Würde man den Widerruf in diesen
Fällen ausnahmsweise zulassen, so wäre die
Bindungswirkung der Rücknahmeerklärung in vielen
Fällen vom Zufall abhängig, ob sie nun vor oder nach
Erlass eines Gerichtsbescheides bzw. ob sie bei Verzicht oder ohne
Verzicht auf die mündliche Verhandlung erklärt
würde. Es gibt keinen Grund, warum die
Rücknahmeerklärung des Klägers in diesen Fällen
unterschiedliche Bindungswirkung haben sollte. Wenn der Kläger
die Klagerücknahme erklärt, ist er in jedem Fall nach den
allgemeinen prozessualen Grundsätzen daran gebunden.
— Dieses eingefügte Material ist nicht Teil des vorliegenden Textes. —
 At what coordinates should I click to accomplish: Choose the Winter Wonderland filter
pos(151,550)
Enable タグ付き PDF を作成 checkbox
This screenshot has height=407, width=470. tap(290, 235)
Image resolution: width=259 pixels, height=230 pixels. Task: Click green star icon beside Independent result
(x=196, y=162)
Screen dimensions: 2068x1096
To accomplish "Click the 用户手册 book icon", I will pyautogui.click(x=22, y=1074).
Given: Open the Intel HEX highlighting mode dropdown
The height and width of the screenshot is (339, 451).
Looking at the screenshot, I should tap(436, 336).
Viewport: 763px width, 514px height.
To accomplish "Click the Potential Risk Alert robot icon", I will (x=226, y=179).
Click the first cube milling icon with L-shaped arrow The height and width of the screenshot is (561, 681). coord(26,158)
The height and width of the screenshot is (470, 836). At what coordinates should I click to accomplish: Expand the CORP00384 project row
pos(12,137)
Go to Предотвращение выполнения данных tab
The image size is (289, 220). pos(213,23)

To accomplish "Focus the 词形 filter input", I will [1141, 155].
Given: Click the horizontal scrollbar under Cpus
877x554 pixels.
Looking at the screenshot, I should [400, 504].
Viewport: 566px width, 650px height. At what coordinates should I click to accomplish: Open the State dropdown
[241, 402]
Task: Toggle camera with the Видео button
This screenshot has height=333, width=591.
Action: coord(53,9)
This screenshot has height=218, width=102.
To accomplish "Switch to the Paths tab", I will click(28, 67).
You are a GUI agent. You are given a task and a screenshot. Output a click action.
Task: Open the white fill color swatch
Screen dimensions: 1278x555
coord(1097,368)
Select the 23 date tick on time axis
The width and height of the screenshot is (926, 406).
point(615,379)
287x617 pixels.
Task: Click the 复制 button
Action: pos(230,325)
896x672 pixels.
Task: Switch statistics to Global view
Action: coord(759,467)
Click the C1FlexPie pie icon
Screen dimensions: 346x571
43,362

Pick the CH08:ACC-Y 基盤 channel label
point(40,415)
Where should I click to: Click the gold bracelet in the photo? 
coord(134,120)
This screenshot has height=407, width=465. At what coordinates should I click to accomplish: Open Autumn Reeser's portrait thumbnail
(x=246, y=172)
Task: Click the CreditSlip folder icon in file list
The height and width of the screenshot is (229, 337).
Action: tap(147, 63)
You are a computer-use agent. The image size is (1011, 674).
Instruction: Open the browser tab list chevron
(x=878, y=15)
bb) Dem steht - entgegen der Auffassung des FG
Mecklenburg-Vorpommern im Urteil in EFG 1997, 1031 - nicht
entgegen, dass ein Kläger seine Erledigungserklärung bis
zum Eingang der Erledigungserklärung des Beklagten widerrufen
kann (vgl. dazu BFH-Beschlüsse vom 23.10.1968 VII B 7/66, BFHE 94, 46, BStBl II 1969, 80 = SIS 69 00 57, m.w.N.; vom 28.10.1988 III B 184/86, BFHE 155, 12,
BStBl II 1989, 107 = SIS 89 01 50). Denn eine
Erledigungserklärung ist nicht mit der Erklärung der
Klagerücknahme zu vergleichen (vgl. Rennert in Eyermann,
a.a.O.). Die einseitige Erledigungserklärung eines Beteiligten
bewirkt noch keine Beendigung des Rechtsstreits. Soweit sie vom
Kläger abgegeben wird, ist sie ein Antrag an das Gericht, der
allerdings bezweckt, dass der Rechtsstreit ohne Entscheidung
über den Streitgegenstand beendet werden soll. Er tritt an die
Stelle des ursprünglichen Sachantrags, ist aber analog §
268 Nr. 2 und 3 ZPO nicht den für eine Klageänderung
geltenden Vorschriften unterworfen. Der Kläger muss deshalb
die Möglichkeit haben, bis zum Eingang der
Erledigungserklärung des Beklagten seinen Antrag erneut zu
ändern, also seine Erledigungserklärung zu widerrufen
(vgl. BFH-Beschluss in BFHE 94, 46, BStBl II 1969, 80 = SIS 69 00 57; Urteil des Bundesverwaltungsgerichts
vom 15.11.1991 4 C 27/90, DVBl 1992, 777; Ruban in Gräber,
FGO, § 138 Rz. 16).
Anders ist es bei der Erklärung einer
Klagerücknahme. Sofern die nach § 72 Abs. 1 Satz 2 FGO
erforderliche Einwilligung des FA erteilt wird, entfällt die
Rechtshängigkeit der Klage (vgl. Birkenfeld in
Hübschmann/Hepp/Spitaler, a.a.O., § 72 FGO Rz. 20, 99,
187). Wird die Einwilligung durch das FA nicht erteilt oder
rechtzeitig (vgl. § 72 Abs. 1 Satz 3 FGO n.F.) verweigert,
bleibt die Erklärung ohne Wirkung (vgl. BFH-Urteil vom
19.8.1998 I R 13/98, BFH/NV 1999, 619 = SIS 98 53 42, m.w.N.).
Gleichwohl hat ein Kläger bereits mit Zugang seiner
Rücknahmeerklärung bei Gericht alles aus seiner Sicht
Erforderliche getan und den weiteren Prozessverlauf aus der Hand
gegeben (vgl. Niedersächsisches FG in EFG 2004, 1239 = SIS 04 26 28).